● **What to produce**: All lines in the material below that contain "checkbox" should be located and copied.

● **Exercise inputs**:
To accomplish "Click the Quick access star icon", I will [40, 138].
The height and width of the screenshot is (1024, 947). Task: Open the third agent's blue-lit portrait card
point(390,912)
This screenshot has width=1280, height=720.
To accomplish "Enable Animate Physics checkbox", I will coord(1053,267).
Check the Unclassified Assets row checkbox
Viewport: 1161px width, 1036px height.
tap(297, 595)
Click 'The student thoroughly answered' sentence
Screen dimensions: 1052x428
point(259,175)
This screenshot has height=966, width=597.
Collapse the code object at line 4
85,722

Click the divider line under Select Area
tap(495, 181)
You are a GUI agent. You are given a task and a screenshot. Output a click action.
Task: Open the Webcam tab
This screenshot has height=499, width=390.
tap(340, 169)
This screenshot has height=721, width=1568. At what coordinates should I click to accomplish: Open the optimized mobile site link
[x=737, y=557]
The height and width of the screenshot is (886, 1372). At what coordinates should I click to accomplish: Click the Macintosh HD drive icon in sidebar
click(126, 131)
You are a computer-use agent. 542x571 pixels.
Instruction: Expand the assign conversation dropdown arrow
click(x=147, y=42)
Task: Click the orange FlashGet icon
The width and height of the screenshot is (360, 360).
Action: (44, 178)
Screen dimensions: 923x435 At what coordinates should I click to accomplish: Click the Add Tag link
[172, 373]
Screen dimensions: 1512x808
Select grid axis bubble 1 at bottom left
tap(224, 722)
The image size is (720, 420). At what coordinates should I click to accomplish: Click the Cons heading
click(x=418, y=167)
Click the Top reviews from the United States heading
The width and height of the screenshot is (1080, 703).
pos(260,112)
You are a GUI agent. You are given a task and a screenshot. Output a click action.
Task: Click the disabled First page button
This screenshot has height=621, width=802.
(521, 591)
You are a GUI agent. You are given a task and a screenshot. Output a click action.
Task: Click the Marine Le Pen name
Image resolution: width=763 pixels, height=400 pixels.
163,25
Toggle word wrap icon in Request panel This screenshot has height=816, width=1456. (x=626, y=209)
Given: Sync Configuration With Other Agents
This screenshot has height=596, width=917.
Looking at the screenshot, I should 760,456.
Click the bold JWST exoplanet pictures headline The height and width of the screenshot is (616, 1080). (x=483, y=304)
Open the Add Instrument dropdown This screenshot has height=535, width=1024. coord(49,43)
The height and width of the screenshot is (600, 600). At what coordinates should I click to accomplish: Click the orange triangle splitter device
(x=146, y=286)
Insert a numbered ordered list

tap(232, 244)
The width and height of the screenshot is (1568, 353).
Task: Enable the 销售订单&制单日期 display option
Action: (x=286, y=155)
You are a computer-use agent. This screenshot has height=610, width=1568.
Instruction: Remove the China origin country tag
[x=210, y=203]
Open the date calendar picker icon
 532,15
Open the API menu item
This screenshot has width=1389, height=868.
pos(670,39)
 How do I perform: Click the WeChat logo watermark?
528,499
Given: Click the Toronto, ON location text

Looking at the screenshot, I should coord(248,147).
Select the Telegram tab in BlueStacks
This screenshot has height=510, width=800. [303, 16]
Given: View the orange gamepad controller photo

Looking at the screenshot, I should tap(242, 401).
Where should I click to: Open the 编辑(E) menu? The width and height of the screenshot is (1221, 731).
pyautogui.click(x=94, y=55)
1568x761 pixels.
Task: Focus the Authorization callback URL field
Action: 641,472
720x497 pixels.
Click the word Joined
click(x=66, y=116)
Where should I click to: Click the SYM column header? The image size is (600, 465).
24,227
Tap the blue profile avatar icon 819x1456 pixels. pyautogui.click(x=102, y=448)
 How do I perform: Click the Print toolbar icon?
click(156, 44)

● **Exercise solution**:
To accomplish "Enable Animate Physics checkbox", I will coord(1053,267).
Check the Unclassified Assets row checkbox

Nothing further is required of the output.